Quote back, word for word, everything in the data from the line containing "The width and" down to the line containing "will tap(161, 30).", both lines included.

>> START Material for the task

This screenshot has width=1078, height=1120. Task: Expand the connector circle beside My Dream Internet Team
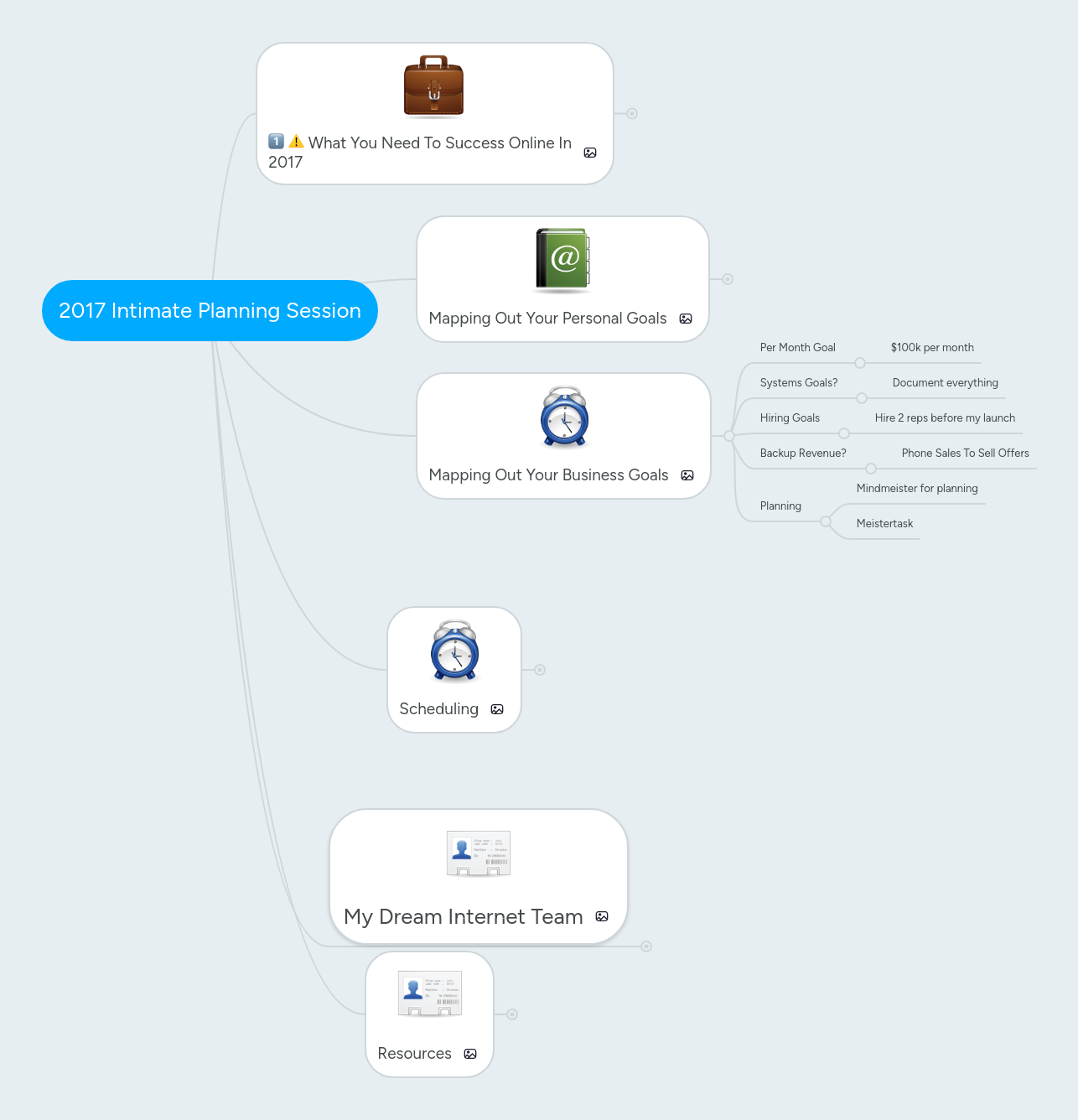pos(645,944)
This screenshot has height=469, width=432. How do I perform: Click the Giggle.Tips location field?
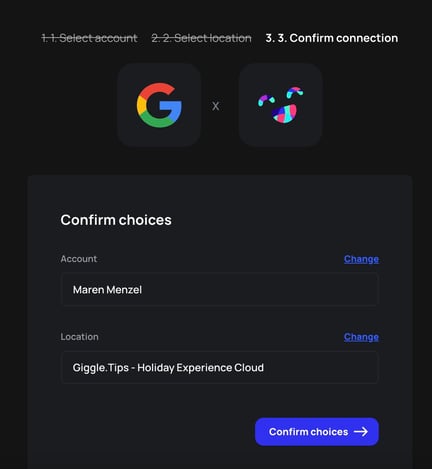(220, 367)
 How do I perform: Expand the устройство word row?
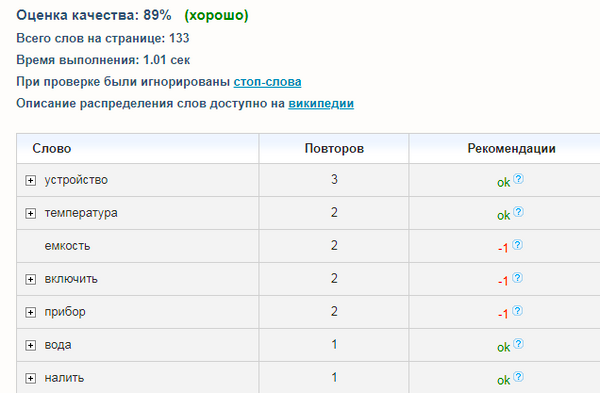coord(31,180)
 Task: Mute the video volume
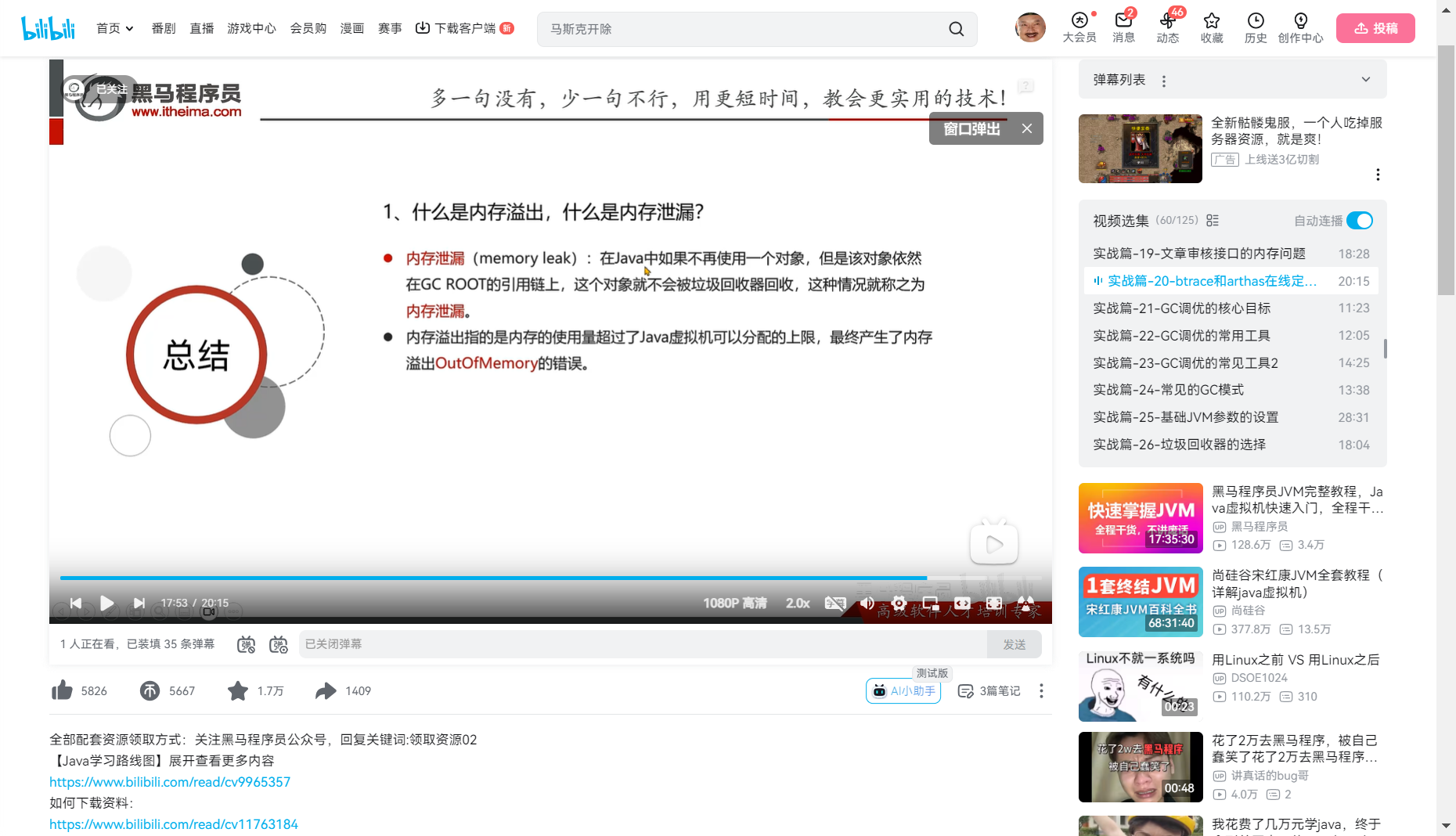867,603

>> END Material for the task
>> START Material for the task

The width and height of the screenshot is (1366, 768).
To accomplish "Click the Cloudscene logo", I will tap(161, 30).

>> END Material for the task
>> START Material for the task

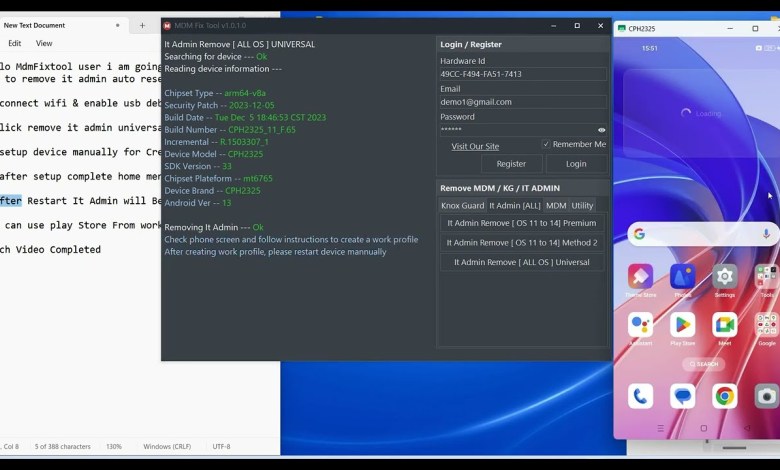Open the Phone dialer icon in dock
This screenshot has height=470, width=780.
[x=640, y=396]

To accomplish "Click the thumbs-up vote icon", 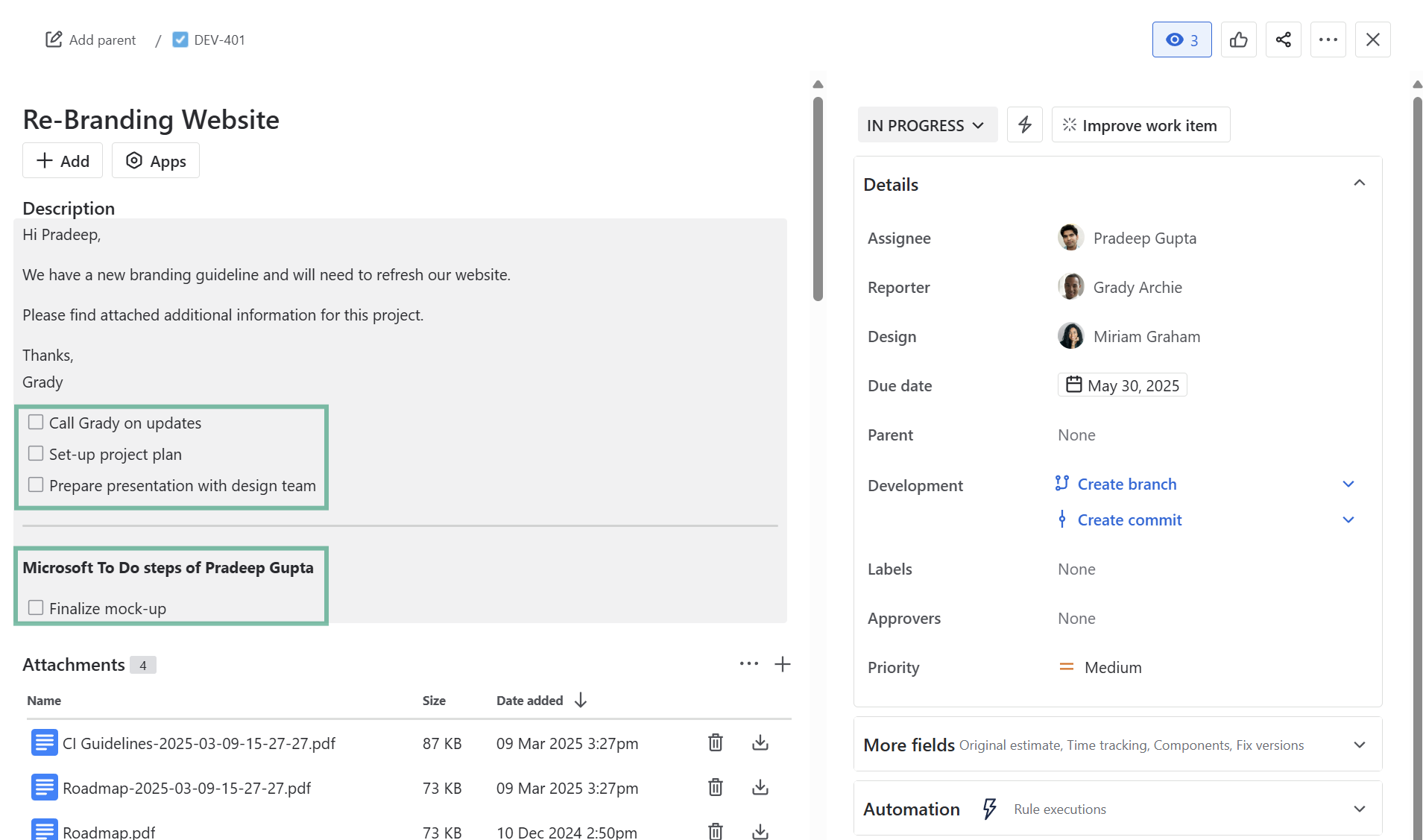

>> END Material for the task

▸ Complete answer
The width and height of the screenshot is (1366, 768).
To accomplish "Click the Cloudscene logo", I will tap(161, 30).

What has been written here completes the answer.